The take away is that this model is a smaller model that competes with Haiku, I would hope they come out with a "Sonnet" competing model, then Opus. I have been wondering why Microsoft is kind of "sleeping" on offering models they themselves have made on Copilot, maybe it was part of their deal with OpenAI? Not sure.

▲

mdasen 5 hours ago | parent | next [-]

Yes, it's a "smaller" (137B) model that competes with Haiku, but it's basically the performance of Qwen3.6-35B-A3B which is 75% smaller and 98% smaller in terms of active parameters (since it's a mixture of experts model). Microsoft should be comparing its model to good smaller models, not Haiku 4.5.

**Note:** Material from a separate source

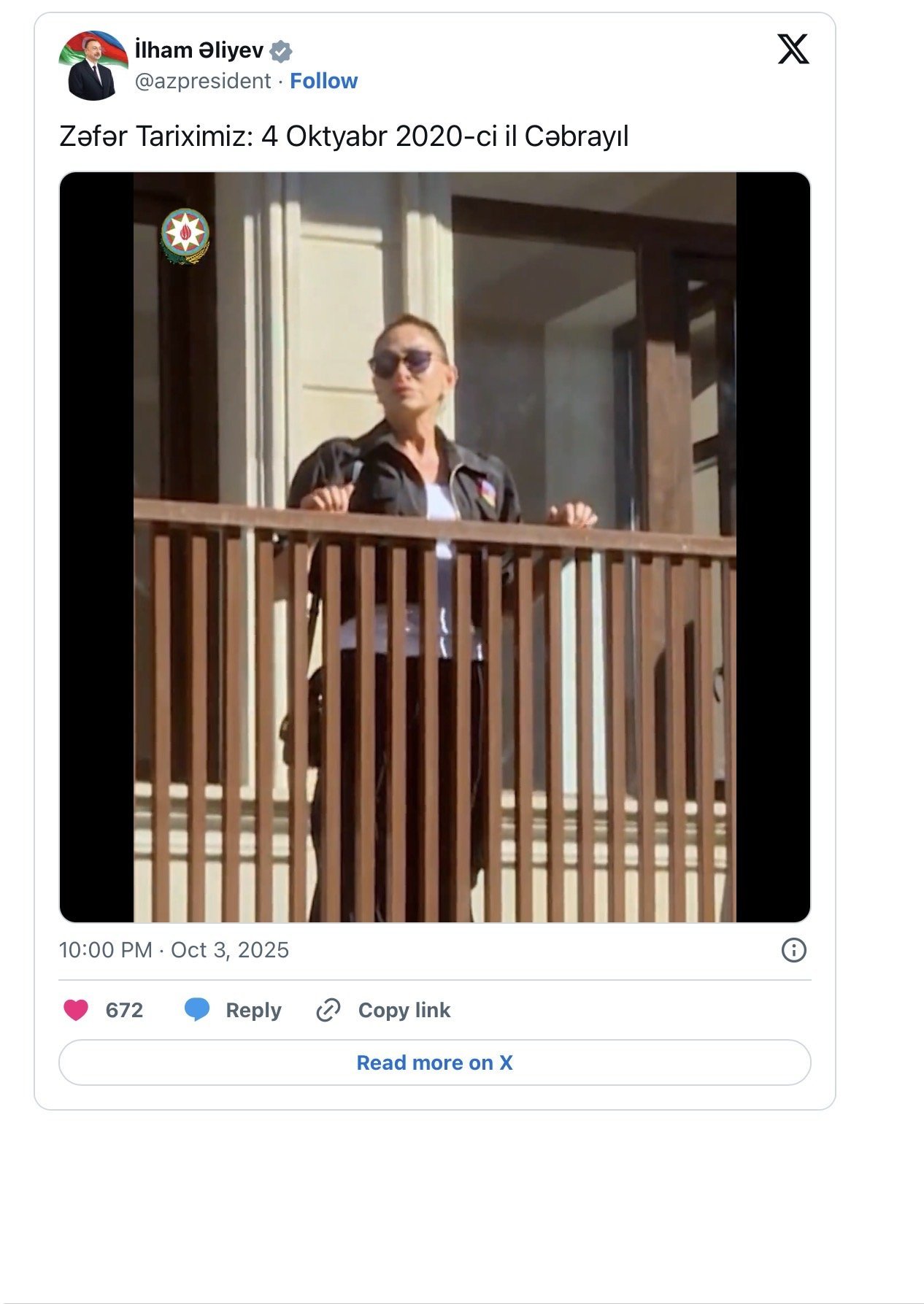924x1304 pixels.
Task: Click the X logo icon
Action: [793, 50]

Qwen-3.6-27b is closer to Claude Opus 4.7 than it is to Haiku 4.5 in a lot of benchmarks - and it's way smaller than Microsoft's new model.

Sure, it competes with Haiku, but it shows how far Microsoft is behind lots of other small models that are available.

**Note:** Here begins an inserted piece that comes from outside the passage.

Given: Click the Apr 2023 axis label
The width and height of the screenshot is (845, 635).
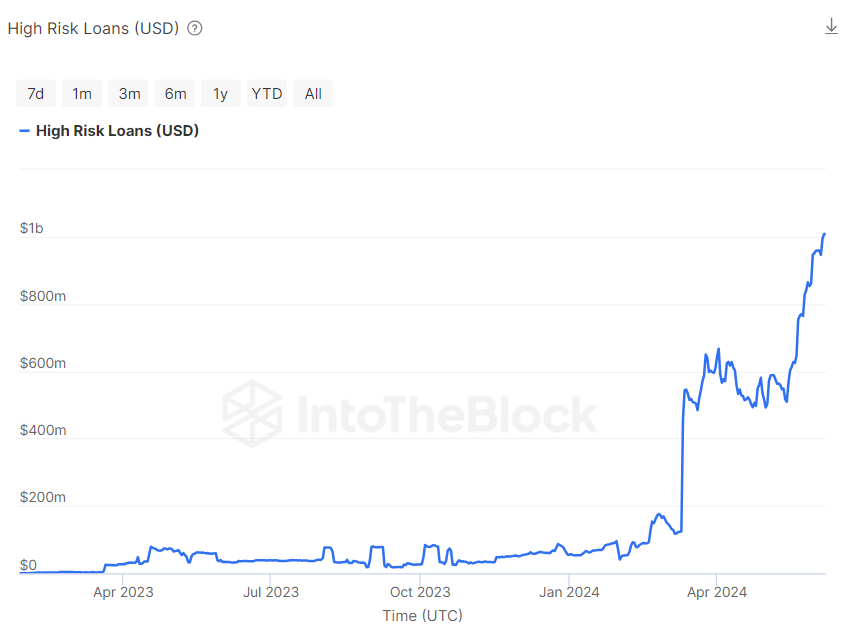Looking at the screenshot, I should point(123,592).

	▲	stingraycharles 4 hours ago \| parent [-]
		I understand what you’re saying, but I am generally very careful when comparing models and their benchmarks; benchmarks often don’t really match “real world” quality.

▲

minraws 6 hours ago | parent | prev [-]

They did release, MAI-Thinking-1 to compete with Sonnet. Totally not sure why that isn't at the top here.

	▲	lostmsu 2 hours ago \| parent \| next [-]
		Compete? It is behind Kimi K2.6, which is in turn away behind Sonnet.
	▲	giancarlostoro 6 hours ago \| parent \| prev [-]
		Good question, and I missed that entirely!